Yazı:
▬▬▬

Okuduğumda
çok keyif aldığım, umutlarımı tazeleyen bir şiir oldu bana bunları yeniden
düşündüren. Paylaşalım istedim ki; ömür yolculuğumuzdaki tebessümlerimiz daha
bir büyüsün. Kutlayarak yaşayalım her anımızı.
Aynı
zamanda bir yazar olan Mary Stevenson’ın 1936 yılında, sadece 14 yaşındayken
yazdığı bir şiir bu aslında.
Yıllar
sonra keşfedilmiş. Ama her dem tazeliğini korumuş.
Zamansız
yani.
Türkçeye
çevrilmiş haliyle hiçbir kelimeyi değiştirmeden paylaşmak istedim. Şaire ve
çevirenlere saygım adına.
İsmi
‘’ 'Footprints in the Sand’’ yani ‘’Kumdaki Ayak İzleri.’’
‘’Adamın biri bir gece
bir rüya görmüş…
Upuzun bir kumsal
boyunca yanında Tanrı ile yürüyormuş. Onlar yürürken, tam karşılarındaki
gökyüzünden de bir film şeridi gibi adamın hayatından sahneler geçiyormuş.
Kumsal, adamın hayat
yolu imiş sanki.
Adam kumda iki çift ayak
izi kaldığında dikkat etmiş. Bir çifti kendisinin, bir çifti Tanrı’nın…
Hayatının son sahnesi de
gökyüzünden geçtikten sonra adam, kumdaki ayak izlerine boydan boya bir daha
bakmış ve birden bir şey dikkatini çekmiş!

▬▬▬

Belirtilen Alıştırma 1:
Aşağıdaki listenin ilk satırından "Looking at the screenshot, I should 13,51." ifadesini içeren satıra kadar, her iki uç da dahil olmak üzere, bütün satırları hiçbir değişiklik yapmadan tekrar yazınız.

▬▬▬

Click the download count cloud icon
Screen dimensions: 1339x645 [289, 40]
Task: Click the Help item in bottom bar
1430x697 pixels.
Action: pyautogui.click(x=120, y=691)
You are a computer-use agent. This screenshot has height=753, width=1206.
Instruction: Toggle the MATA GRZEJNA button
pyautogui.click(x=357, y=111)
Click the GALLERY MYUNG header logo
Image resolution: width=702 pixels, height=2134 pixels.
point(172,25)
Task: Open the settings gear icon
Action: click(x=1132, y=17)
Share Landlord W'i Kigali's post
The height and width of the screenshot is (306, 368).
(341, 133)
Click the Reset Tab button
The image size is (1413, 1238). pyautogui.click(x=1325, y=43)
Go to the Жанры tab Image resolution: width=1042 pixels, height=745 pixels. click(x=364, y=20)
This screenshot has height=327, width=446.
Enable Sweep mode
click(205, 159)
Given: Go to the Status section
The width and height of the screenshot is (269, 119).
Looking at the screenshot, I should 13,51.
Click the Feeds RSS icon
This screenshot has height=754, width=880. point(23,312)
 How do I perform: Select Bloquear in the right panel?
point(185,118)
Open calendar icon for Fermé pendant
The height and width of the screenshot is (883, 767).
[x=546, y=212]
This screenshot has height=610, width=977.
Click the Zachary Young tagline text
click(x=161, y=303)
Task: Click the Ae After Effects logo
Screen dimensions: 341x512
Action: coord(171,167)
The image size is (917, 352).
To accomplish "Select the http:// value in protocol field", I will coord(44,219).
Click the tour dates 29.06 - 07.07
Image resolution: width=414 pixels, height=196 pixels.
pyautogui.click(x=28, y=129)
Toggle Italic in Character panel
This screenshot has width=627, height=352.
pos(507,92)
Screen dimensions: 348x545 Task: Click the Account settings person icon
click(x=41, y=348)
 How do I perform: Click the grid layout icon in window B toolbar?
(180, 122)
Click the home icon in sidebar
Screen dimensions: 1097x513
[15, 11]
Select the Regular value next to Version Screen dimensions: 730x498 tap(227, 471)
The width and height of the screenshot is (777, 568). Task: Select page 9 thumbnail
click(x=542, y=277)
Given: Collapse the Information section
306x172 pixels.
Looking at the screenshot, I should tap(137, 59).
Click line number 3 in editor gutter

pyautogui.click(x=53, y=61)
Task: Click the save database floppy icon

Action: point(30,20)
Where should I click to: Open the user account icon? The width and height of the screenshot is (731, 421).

▬▬▬

Belirtilen Alıştırma 2:
Yazıdaki şiirde adamın rüyasında yaşandığı anlatılan olayları, metinde geçtiği sırayla sıralayınız.

Alıştırma Yanıtı 1:
Click the download count cloud icon
Screen dimensions: 1339x645 [289, 40]
Task: Click the Help item in bottom bar
1430x697 pixels.
Action: pyautogui.click(x=120, y=691)
You are a computer-use agent. This screenshot has height=753, width=1206.
Instruction: Toggle the MATA GRZEJNA button
pyautogui.click(x=357, y=111)
Click the GALLERY MYUNG header logo
Image resolution: width=702 pixels, height=2134 pixels.
point(172,25)
Task: Open the settings gear icon
Action: click(x=1132, y=17)
Share Landlord W'i Kigali's post
The height and width of the screenshot is (306, 368).
(341, 133)
Click the Reset Tab button
The image size is (1413, 1238). pyautogui.click(x=1325, y=43)
Go to the Жанры tab Image resolution: width=1042 pixels, height=745 pixels. click(x=364, y=20)
This screenshot has height=327, width=446.
Enable Sweep mode
click(205, 159)
Given: Go to the Status section
The width and height of the screenshot is (269, 119).
Looking at the screenshot, I should 13,51.

Alıştırma Yanıtı 2:
1. Adam, upuzun bir kumsal boyunca yanında Tanrı ile yürür.
2. Onlar yürürken, karşılarındaki gökyüzünden bir film şeridi gibi adamın hayatından sahneler geçer.
3. Adam, kumda iki çift ayak izi kaldığını fark eder: bir çifti kendisinin, bir çifti Tanrı'nın.
4. Hayatının son sahnesi de gökyüzünden geçtikten sonra adam, kumdaki ayak izlerine boydan boya bir kez daha bakar.
5. Birden bir şey dikkatini çeker.